2.       I tested my standing guard opening and passing with great success. In fact, the majority of the points I scored were guard passing points.

3.       I accidently came up with this awesome way to prevent a guard recovery that flexible players do, where they fold upside down from side control and somehow manage to re-insert a foot for the guard or half guard. It worked a treat!

4.       I tested my half guard sweeping system (switching from the Old Skool to the Plan B plus using the deep half guard to sweep and prevent guard passing)

5.       I tested Saulo Ribiero’s Armbar defence and escape from “University of JiuJitsu”. I had played with that jiujitsu technique before, but never tested it in a competition. The great bonus was that it made my opponent think that he still had a chance and tired him out massively until I passed to his side.

That’s something I want to talk about. That moment when you get caught. That moment when your opponent transitions from a position that may or may not be uncomfortable (mount, side mount, back) to a position of actual threat (and armbar, a choke, a and your brain splits into two parties:

·         One party is telling you you’ve had a long day. You’ve hung around waiting for your damn category to start and you’re tired now. You have better things to do. This other guy wants it more than you.
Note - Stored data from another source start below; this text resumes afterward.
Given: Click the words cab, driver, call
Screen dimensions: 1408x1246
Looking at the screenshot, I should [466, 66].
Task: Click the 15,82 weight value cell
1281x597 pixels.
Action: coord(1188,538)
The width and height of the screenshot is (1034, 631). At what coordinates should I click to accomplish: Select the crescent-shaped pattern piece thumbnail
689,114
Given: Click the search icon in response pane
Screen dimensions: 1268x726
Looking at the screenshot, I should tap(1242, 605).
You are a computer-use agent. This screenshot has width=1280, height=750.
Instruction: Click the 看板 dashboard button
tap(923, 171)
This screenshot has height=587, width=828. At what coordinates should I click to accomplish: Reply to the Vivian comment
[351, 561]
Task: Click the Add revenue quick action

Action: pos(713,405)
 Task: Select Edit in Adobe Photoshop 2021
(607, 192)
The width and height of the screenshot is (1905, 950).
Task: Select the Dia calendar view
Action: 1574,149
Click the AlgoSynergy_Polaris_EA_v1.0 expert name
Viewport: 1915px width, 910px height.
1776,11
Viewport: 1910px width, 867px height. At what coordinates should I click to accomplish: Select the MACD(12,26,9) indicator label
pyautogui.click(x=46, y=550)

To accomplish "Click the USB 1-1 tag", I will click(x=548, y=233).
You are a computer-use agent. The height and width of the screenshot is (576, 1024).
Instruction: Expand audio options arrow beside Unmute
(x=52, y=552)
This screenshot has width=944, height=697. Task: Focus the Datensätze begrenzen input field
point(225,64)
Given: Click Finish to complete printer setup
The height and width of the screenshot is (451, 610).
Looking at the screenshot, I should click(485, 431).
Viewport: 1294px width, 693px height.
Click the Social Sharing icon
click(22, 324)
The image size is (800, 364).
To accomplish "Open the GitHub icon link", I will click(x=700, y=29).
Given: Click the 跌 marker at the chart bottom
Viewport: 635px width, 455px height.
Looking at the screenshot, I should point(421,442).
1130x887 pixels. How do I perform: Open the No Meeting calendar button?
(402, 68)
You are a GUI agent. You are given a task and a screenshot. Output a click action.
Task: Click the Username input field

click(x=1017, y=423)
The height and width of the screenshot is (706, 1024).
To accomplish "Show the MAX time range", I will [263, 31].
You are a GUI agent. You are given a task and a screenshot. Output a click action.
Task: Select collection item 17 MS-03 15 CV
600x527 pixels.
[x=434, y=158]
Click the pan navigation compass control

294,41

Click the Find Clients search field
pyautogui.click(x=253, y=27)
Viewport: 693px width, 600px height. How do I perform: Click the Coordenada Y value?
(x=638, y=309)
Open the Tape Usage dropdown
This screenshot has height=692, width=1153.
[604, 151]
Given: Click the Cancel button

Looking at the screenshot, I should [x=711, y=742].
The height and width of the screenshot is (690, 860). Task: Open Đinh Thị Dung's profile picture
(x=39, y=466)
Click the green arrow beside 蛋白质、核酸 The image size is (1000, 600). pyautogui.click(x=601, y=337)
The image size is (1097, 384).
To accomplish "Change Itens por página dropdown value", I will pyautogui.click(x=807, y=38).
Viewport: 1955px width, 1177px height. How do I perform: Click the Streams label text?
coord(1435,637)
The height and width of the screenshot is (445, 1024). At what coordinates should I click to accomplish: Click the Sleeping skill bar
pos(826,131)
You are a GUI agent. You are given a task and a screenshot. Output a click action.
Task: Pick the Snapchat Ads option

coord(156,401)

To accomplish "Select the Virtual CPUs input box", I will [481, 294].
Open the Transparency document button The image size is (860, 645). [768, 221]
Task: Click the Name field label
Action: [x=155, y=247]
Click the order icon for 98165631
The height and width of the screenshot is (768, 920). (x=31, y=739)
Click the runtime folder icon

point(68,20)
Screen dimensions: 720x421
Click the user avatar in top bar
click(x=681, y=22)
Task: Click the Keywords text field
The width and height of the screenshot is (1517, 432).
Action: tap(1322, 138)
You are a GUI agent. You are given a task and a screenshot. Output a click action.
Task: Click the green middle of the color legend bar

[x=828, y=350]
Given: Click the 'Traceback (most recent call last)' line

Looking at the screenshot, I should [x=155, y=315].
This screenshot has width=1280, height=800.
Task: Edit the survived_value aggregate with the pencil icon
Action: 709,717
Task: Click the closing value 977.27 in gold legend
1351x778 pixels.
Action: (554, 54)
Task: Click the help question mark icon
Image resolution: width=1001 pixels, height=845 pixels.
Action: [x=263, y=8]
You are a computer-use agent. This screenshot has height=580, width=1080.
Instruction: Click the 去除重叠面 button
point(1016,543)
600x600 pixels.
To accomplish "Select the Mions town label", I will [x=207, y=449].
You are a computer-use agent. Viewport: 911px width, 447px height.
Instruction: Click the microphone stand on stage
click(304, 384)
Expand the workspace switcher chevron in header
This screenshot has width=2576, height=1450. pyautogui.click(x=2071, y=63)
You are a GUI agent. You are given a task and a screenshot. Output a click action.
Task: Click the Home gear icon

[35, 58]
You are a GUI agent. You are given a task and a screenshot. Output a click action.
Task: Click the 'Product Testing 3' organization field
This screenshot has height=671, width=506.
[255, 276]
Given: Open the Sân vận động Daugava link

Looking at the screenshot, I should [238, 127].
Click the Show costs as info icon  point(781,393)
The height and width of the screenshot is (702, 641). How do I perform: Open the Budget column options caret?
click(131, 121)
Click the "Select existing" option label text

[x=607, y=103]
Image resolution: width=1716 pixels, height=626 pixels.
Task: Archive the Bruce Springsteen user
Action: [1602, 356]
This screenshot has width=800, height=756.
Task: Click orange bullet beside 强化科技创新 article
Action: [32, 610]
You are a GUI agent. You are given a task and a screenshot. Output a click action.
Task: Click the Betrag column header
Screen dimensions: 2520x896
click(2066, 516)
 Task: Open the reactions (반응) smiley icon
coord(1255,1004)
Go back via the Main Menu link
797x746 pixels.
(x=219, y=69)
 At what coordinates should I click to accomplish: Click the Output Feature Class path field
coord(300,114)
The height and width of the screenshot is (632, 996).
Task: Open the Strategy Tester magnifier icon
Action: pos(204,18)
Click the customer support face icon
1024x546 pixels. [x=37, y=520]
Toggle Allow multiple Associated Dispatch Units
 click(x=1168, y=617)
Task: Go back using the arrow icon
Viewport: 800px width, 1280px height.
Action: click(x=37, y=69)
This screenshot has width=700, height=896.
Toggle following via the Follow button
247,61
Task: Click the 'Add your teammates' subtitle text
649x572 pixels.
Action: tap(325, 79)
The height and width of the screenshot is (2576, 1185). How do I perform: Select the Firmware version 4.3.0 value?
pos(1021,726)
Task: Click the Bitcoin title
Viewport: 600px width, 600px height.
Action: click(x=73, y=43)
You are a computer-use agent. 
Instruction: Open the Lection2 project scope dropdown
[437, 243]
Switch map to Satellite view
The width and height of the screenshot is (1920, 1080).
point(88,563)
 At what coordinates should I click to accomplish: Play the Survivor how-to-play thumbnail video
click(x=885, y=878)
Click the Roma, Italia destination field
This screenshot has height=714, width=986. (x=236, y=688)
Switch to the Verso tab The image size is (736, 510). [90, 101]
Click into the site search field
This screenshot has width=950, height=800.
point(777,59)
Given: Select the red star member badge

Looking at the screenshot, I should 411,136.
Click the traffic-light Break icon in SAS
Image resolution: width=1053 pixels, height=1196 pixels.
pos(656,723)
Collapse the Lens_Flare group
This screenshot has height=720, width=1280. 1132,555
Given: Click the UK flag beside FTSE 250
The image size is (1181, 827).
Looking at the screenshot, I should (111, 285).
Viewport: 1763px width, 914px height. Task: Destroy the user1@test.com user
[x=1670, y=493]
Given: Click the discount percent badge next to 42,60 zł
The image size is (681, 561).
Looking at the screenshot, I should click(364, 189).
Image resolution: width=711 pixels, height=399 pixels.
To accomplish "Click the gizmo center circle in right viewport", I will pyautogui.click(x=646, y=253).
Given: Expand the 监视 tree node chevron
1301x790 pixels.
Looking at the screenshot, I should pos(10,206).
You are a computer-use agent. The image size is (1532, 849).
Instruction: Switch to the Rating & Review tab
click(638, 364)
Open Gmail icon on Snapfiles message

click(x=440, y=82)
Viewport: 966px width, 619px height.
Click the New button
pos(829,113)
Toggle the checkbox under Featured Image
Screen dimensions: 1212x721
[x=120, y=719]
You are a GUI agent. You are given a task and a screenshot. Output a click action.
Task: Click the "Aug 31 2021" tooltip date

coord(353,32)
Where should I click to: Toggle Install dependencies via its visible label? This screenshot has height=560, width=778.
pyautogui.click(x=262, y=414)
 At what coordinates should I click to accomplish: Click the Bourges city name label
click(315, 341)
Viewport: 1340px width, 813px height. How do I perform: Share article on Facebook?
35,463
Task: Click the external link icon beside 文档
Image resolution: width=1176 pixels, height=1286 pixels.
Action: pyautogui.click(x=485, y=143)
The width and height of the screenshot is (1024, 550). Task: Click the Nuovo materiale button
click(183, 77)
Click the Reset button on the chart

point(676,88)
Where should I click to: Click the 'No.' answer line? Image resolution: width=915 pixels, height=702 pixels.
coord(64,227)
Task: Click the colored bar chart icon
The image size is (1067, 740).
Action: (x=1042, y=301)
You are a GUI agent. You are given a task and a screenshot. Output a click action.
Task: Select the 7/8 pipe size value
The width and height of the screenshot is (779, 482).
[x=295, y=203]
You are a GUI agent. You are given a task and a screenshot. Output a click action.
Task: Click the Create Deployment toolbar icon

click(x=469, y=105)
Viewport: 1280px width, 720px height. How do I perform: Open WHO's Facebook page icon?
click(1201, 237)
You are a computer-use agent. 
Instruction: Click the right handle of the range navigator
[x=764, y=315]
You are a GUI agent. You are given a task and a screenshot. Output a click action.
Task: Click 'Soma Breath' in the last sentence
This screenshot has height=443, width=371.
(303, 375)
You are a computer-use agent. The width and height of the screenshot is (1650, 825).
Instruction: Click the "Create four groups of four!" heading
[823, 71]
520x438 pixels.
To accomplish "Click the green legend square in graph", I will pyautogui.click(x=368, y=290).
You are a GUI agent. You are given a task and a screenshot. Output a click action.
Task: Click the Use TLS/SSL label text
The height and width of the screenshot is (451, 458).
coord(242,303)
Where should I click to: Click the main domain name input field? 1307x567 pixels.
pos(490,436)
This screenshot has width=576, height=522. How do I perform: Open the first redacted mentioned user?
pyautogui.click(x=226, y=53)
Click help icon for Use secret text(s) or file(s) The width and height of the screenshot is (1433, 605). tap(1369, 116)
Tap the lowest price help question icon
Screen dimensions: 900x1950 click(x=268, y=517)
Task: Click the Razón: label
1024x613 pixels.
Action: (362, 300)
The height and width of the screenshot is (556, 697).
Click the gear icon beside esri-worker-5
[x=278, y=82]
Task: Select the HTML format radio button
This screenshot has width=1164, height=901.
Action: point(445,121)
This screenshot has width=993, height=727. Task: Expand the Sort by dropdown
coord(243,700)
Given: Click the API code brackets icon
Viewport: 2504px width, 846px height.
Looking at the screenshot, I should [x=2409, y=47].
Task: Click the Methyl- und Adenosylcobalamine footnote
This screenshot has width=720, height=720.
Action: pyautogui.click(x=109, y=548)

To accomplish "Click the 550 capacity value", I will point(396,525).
He’s hungrier for this than you. You have nothing to prove, he’s already kinda got the arm, choke or foot. Let him have it. Let go, tap and we can all go home and forget about this day.

·         The other party has other plans. It sings from a very different hymn sheet. You didn’t hang around all day long for this. You have plans for the evening and you don’t want to spoil them with the feeling that you gave up. Just blank gave up. You want this more than your opponent. He doesn’t deserve it. You have nothing to prove to anyone else but everything to prove to yourself. It’s no longer about jiujitsu. It’s no longer about the foot, the arm or the choke. It’s about you. Use the technique you know and work your way out.

The line between these two is very thin and if you’re not careful, you might injure yourself. I am a big believer in tapping early to avoid injury, but I am also a huge believer in investigating the mind through jiujitsu. For that, you will need a partner you can trust.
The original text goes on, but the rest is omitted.